Prompt A:
Please reproduce verbatim the part of the density matrix passage between "Now suppose we" and "interference, and so on.", inclusive.
Prompt B:
Translate this sentence from the density matrix passage into Spanish: "Now suppose we really want to find out what is going on."

Document:

— START —

The density matrix for the incoming state is

1/2(|1>+|2>)(<1|+<2|),

or, in a matrix form in the base of |1> and |2>

| 1/2 1/2 |
| | .
| 1/2 1/2 |

one can easily verify that this staisfies Tr(W)=1,
Tr|W^2|=1,.... Notice that the off-diagonal entry in the density
matrix is very important. It is the memory of a state which could be
both 1 and 2, both here and there. It related to all quantum
mechanical magic/mystery/misery/misunderstanding about coherence, pure
state, etc. It is crucial to make Tr(W^2)=1.

Now suppose we really want to find out what is going on. In
particular, we put detectors at each slit to find out which slit the
particle does pass through. Quantum mechanics rule (it is the RULE,
no explanation ) says that too bad,
now we have made the damn measurement. We destroyed the coherence. The
wave-packet of every partile passing through collapses. The
result would be EITHER |1> OR |2> (not BOTH 1 AND 2). We all know that
it means no interference, and so on.

Suppose we still want to construct a density matrix for the system
after that measurement, it would have to be

| 1/2 0 |
| | .

— END —

Provided material:
— START —

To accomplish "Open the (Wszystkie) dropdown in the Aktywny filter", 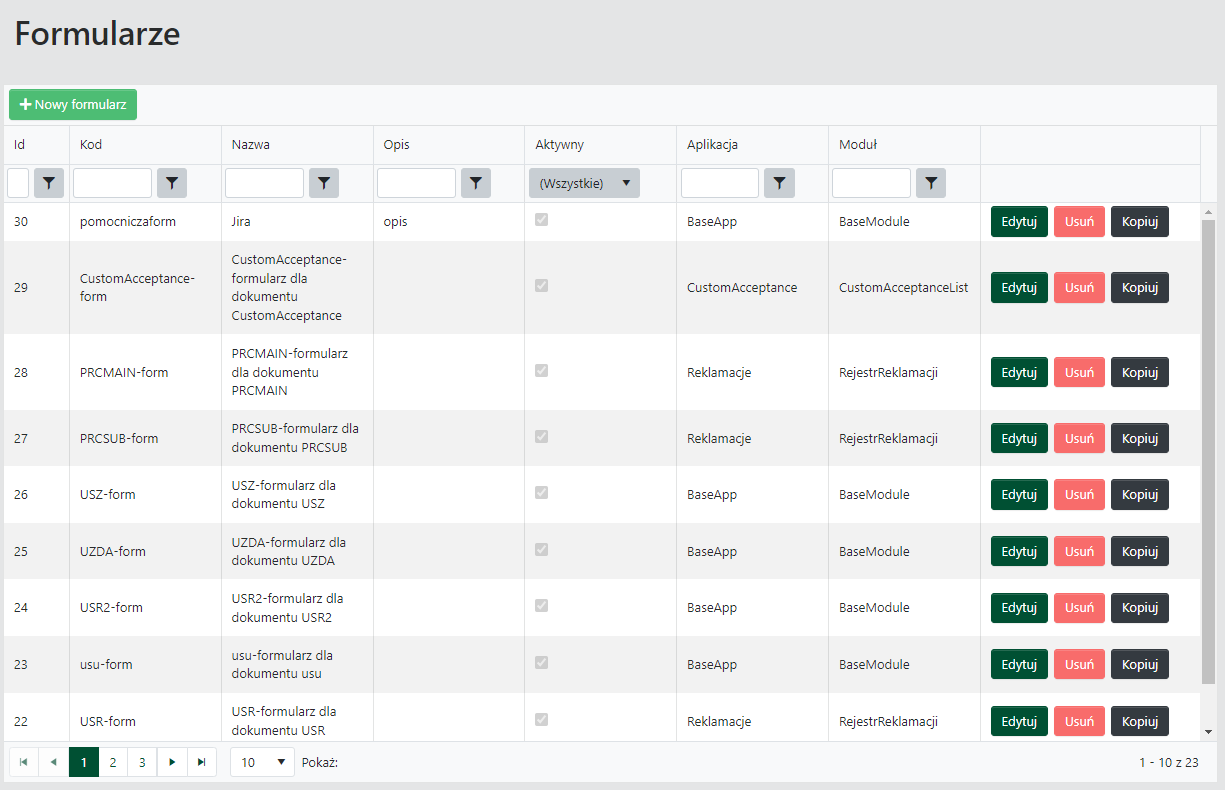I will tap(584, 183).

— END —

Complete answer A:
Now suppose we really want to find out what is going on. In
particular, we put detectors at each slit to find out which slit the
particle does pass through. Quantum mechanics rule (it is the RULE,
no explanation ) says that too bad,
now we have made the damn measurement. We destroyed the coherence. The
wave-packet of every partile passing through collapses. The
result would be EITHER |1> OR |2> (not BOTH 1 AND 2). We all know that
it means no interference, and so on.

Complete answer B:
Ahora supongamos que realmente queremos averiguar qué está pasando.